# [Short task 1]
Render the records starting at the line that contains "629x598 pixels. Task: Click" and ending at the line that contains "Action: pos(493,1372)" as a Markdown table with the columns Row and Line. Give each non-blank line a row number, skip blank lines, and leave out the pictures.

# [Extract]
(begin)

Jump to content

Sex, drugs and alcohol


Recommended Posts

I'm a 25 year old guy. I am homosexual and have Asperger's syndrome, which I have really overcome throughout the years. I work full time at Target and rent a room from a nice older lady. I enjoy hiking, exploring San Francisco (since I live pretty close to it), video games, Star Wars, comic book heroes, and art. I have a good saving account going and even a 401K plan. I'm very happy with of myself, and how much I have overcome and grown in my life. The only thing that is really difficult for me in life is people. I enjoy living and peaceful and independent life by myself, and love peace and serenity. My room makes me happy with all my wonderful statues and art.

(end)

# [Listing]
(begin)

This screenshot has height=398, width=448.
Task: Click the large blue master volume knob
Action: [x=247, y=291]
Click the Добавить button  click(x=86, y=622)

(end)
(begin)

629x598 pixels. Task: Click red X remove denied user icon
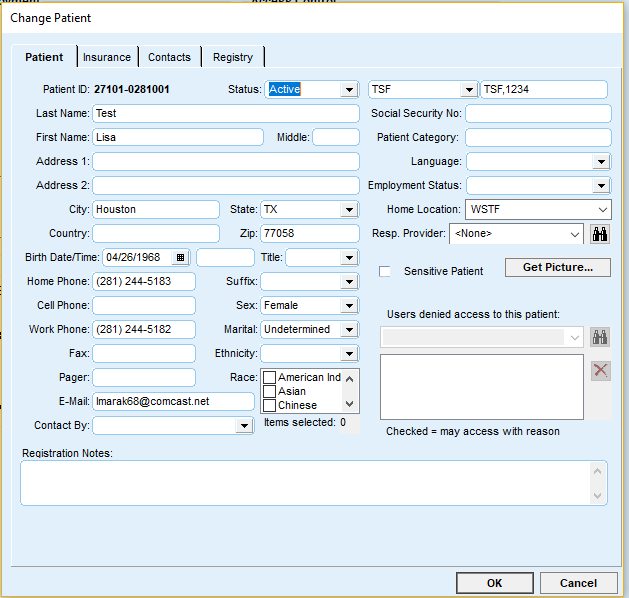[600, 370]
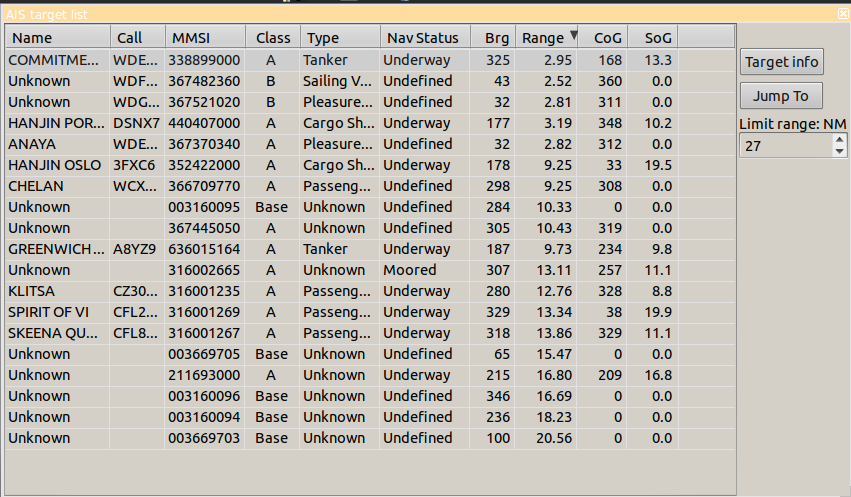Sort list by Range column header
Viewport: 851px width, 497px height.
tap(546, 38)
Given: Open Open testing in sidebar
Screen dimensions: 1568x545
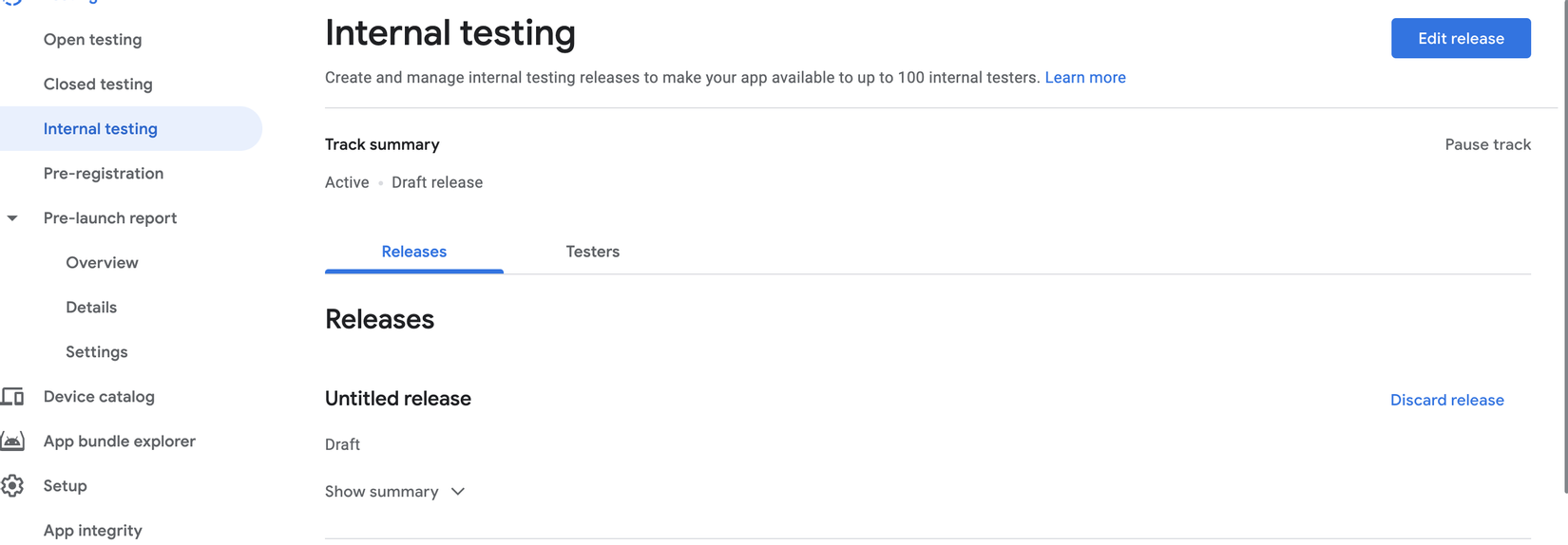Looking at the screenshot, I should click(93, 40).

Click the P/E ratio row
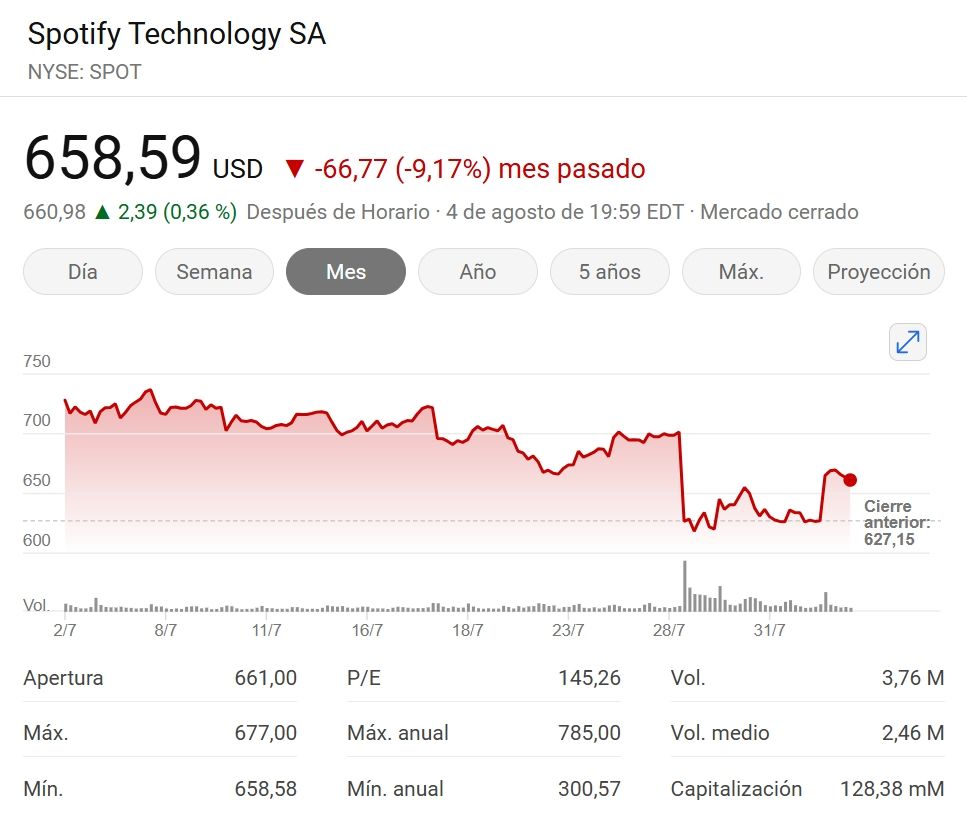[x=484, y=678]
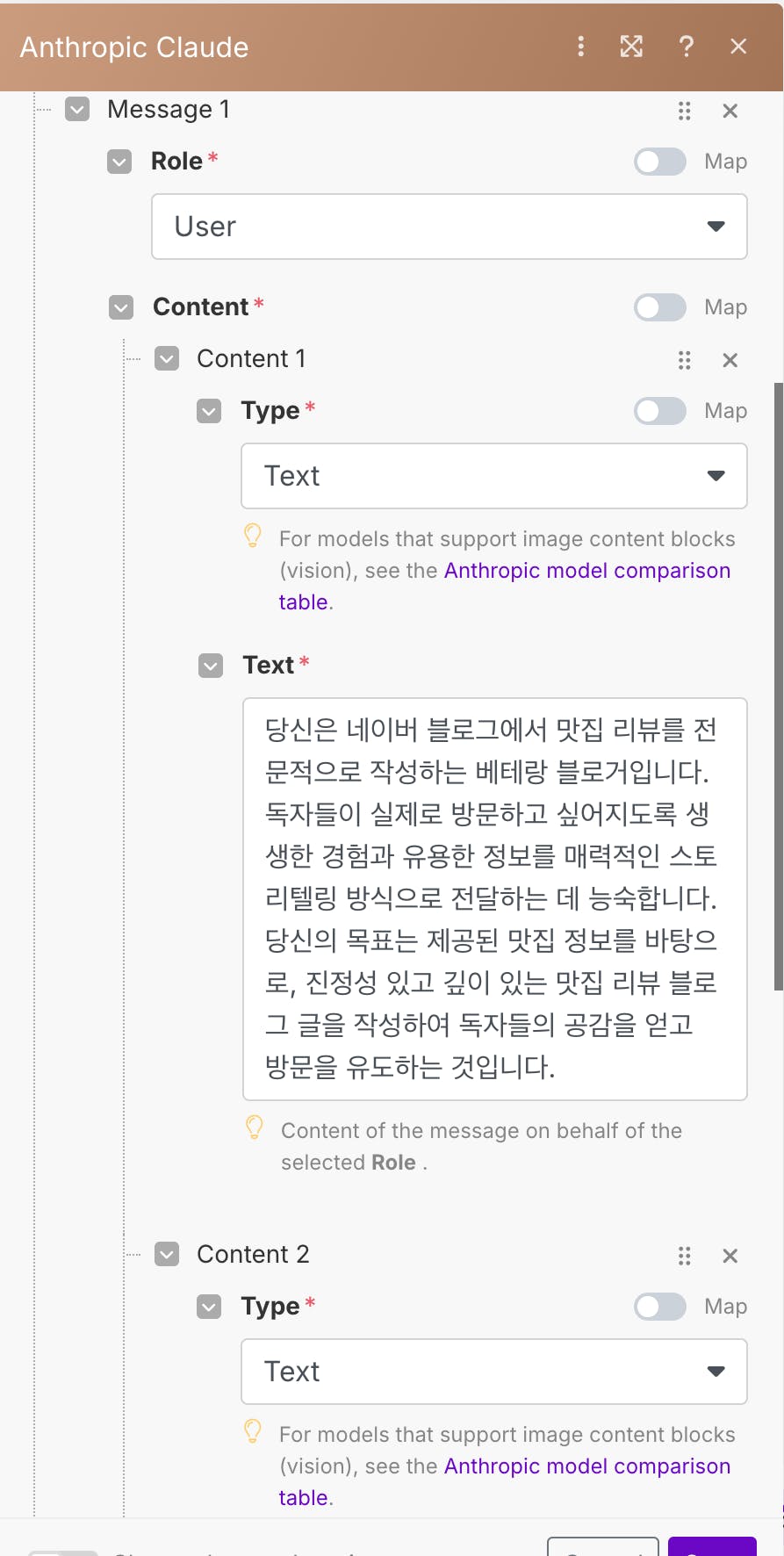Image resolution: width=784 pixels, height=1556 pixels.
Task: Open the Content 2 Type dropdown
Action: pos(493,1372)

(end)
(begin)

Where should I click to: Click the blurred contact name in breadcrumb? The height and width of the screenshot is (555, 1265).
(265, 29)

(end)

# [Short task 2]
Using the forum post, state whether each statement agrees with it, and support each yes or no with the deciding words quoted from the post: (a) The writer works part time at Target. (b) The writer lives close to San Francisco. (c) The writer has a 401K plan.

# [Full output 1]
| Row | Line |
|---|---|
| 1 | 629x598 pixels. Task: Click red X remove denied user icon |
| 2 | [600, 370] |
| 3 | Sort list by Range column header |
| 4 | Viewport: 851px width, 497px height. |
| 5 | tap(546, 38) |
| 6 | Given: Open Open testing in sidebar |
| 7 | Screen dimensions: 1568x545 |
| 8 | Looking at the screenshot, I should click(93, 40). |
| 9 | Click the P/E ratio row |
| 10 | [x=484, y=678] |
| 11 | Image resolution: width=784 pixels, height=1556 pixels. |
| 12 | Task: Open the Content 2 Type dropdown |
| 13 | Action: pos(493,1372) |

# [Full output 2]
(a) No: "I work full time at Target"
(b) Yes: "since I live pretty close to it"
(c) Yes: "I have a good saving account going and even a 401K plan"